Cette tendance au réchauffement, « pour le moment, c’est presque une bonne chose », déclare à l’AFP Bernard Séguin, chercheur à l’Institut national agronomique (INRA) d’Avignon. « L’augmentation de la température se traduit par des vins plus sucrés, plus alcoolisés, moins acides, lors des vendanges », explique-t-il, rappelant que « dans les années froides, on avait des vins moins alcoolisés, il fallait rajouter du sucre pour avoir un certain degré d’alcool ».
Donc une année chaude, c’est plutôt une « bonne année » et c’est la tendance depuis une vingtaine d’années, indique M. Séguin. Mais il ajoute aussitôt un bémol : « C’est bon parce qu’on est dans la gamme d’un ou deux degrés de plu,s mais quand vous allez au-delà, vous ne savez plus trop ce qui peut arriver. »
Les experts des Nations unies sur le climat tablent sur une augmentation de 1,4 degré au mieux et 5,8 degrés au pire de la température moyenne mondiale d’ici à 2100. Ce réchauffement devrait entraîner « une progression significative des zones favorables à la culture de la vigne vers le nord », selon l’Observatoire national des effets du réchauffement climatique (Onerc). Du XIe au XIIIe siècle, les vignes étaient courantes dans le sud de l’Angleterre avant de disparaître sous le « petit âge glaciaire » (1550-1850).
Le phénomène inverse semble en passe de se reproduire. « Qu’il y ait des vignes en Normandie, en Grande-Bretagne ou aux Pays-Bas, à la fin du siècle, c’est tout à fait envisageable », estime M. Séguin. De même, « on pourra se permettre de cultiver dans le nord des cépages qu’on trouve actuellement dans le sud de la France », ajoute-il.
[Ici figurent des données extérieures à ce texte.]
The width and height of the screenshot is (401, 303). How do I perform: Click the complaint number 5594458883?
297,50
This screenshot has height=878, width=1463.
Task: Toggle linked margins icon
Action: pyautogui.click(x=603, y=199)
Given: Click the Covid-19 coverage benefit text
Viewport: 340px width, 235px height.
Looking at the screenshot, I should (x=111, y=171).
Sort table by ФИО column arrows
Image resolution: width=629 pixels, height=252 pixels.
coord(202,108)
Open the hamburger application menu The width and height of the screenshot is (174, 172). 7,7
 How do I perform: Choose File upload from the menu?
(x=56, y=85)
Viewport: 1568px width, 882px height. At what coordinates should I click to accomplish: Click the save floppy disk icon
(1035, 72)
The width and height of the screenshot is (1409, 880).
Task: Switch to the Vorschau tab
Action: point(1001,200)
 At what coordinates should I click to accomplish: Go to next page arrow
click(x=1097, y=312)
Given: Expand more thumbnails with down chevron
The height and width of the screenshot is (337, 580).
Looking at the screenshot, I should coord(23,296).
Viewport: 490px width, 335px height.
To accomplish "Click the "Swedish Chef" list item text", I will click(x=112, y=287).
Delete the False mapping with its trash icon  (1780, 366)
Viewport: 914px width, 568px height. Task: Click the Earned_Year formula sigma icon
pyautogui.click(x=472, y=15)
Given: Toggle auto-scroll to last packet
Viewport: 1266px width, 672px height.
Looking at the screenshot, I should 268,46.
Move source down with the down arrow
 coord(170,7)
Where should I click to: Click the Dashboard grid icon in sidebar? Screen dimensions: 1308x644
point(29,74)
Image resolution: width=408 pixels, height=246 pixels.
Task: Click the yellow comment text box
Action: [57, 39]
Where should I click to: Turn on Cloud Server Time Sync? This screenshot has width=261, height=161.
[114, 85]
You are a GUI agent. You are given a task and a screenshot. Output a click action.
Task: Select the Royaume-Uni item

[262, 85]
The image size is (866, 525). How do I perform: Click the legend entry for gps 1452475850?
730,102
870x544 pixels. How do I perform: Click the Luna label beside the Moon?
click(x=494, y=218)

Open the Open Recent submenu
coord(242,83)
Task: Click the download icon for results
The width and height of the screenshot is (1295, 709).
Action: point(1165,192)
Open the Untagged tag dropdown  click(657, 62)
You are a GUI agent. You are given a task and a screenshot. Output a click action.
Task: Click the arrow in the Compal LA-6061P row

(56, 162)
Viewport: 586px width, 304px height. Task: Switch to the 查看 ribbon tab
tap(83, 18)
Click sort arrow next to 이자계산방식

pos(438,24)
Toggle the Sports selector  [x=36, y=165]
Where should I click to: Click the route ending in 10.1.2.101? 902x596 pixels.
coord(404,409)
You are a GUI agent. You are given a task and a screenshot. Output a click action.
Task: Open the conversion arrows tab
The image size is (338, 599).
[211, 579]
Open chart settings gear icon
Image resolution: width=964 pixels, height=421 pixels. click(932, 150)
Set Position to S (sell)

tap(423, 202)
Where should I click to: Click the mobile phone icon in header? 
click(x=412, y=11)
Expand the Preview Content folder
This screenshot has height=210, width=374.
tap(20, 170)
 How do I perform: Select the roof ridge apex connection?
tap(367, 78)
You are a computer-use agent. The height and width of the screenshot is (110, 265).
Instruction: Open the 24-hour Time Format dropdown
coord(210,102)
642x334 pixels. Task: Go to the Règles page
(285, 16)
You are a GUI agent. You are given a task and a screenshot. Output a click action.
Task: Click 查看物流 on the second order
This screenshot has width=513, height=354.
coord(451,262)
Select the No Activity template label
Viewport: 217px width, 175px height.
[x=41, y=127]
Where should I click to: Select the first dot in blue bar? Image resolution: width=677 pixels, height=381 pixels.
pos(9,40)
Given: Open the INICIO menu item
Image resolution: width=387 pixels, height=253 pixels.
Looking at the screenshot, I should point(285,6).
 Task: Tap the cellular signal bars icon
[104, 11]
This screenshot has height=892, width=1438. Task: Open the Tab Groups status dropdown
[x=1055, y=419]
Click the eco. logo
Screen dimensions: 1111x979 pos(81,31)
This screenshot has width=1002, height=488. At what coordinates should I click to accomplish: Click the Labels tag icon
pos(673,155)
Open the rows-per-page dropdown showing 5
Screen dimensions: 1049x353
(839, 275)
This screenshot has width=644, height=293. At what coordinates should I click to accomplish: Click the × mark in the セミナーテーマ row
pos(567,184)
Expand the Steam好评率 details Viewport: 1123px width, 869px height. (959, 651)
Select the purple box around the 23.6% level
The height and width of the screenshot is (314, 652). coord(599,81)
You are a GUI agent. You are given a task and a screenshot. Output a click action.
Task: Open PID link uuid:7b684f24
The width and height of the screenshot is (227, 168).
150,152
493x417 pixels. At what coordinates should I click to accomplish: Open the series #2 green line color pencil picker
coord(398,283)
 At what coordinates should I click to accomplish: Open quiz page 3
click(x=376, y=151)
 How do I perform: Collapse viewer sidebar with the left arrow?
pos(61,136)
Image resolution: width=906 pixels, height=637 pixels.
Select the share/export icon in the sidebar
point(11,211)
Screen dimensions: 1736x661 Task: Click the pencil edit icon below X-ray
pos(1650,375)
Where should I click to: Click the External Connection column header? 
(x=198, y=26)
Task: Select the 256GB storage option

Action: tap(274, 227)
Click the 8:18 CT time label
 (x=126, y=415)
Une augmentation de 1 degré de la température moyenne d’ici à 2035, tel que prévu selon un scénario des experts de l’ONU, correspondrait à un déplacement des régions viticoles de 180 km en moyenne vers le nord. Cette remontée des cultures vers le nord laisse planer la menace d’une délocalisation des Appellations d’origine contrôlée (AOC) qui sont pourtant attachées à un sol, un climat et une culture locale. En France, par exemple, chaque terroir avec son AOC va se retrouver avec des conditions qui vont énormément changer. « Seront-ils capables de faire le même produit ? Avec 1 ou 2 degrés de plus, peut-être, mais au-delà, la question est posée », estime M. Séguin. Car la croissance de la vigne et la qualité du vin sont étroitement liées à la météo locale. Ainsi, la sécheresse ralentit la croissance des plants si elle se produit avant la maturation des grappes et diminue le stockage des sucres, si elle sévit pendant la maturation.
La canicule de l’été 2003 donne un aperçu du futur : « En 2003, la récolte (en France) a été inférieure de 17 % à la moyenne, presque uniquement pour des raisons climatiques », selon l’Onerc.
Paradoxalement, le réchauffement, en accélérant les dates de floraison, augmente les risques de destruction au cours des périodes de gel printanier, tant redoutées des viticulteurs.
Le changement climatique a déjà provoqué en France une avancée des vendanges de trois semaines, voire un mois dans certaines régions, depuis les années 1990 par rapport aux moyennes observées en 1945. « Un tel niveau de précocité n’avait jamais été observé depuis 500 ans », souligne l’Onerc.